• WORK TO BE COMPLETED: Update the text about Woodford's new fund between "Woodford defended his" and "the new business.", inclusive, replacing "journalists" with "reporters".

• TEXT PASSAGE:
* * * * * * *
Woodford would not be drawn on whether he would be investing in AstraZeneca (AZN), as he said “a lot can happen in the next couple of weeks”.
Many of the stocks that Woodford held in the Invesco Perpetual Income and High Income funds have benefited from a significant increase in share price since last summer, leading to concerns as to whether they would be too pricey for the value-biased Woodford to justify buying for the new fund.
Woodford defended his investment style, saying that he still believed those defensive sectors to be undervalued.
Speaking with City journalists last night, Woodford said that he had received positive feedback from both the industry and investors regarding the new business.
“The opportunity arose to set up my own offering from scratch – a fund management business fit for the 21st century,” said Woodford. “Large bureaucratic associations are not able to be flexible. They are not able to adapt to the challenges of RDR and work with new technologies to communicate to clients. Woodford Funds as a company will be a very different offering – but expect business as usual when it comes to stock selection and the running of the new income fund.”
During the latter years of his time at Invesco Perpetual Woodford became increasingly media shy, which caused some outlets to accuse him of elitism. Woodford accepted these claims and said that while his first priority would always be the running of money as that is what his investors paid him to do, there would be efforts to ensure there was continued dialogue between Woodford Funds and the outside world – particularly through the use of social media.
* * * * * * *
• RECORDED DATA:
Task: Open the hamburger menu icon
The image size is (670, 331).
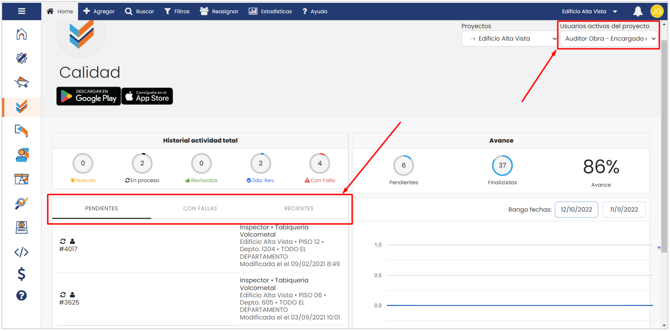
* * * * * * *
• EXPECTED OUTPUT:
Woodford defended his investment style, saying that he still believed those defensive sectors to be undervalued.
Speaking with City reporters last night, Woodford said that he had received positive feedback from both the industry and investors regarding the new business.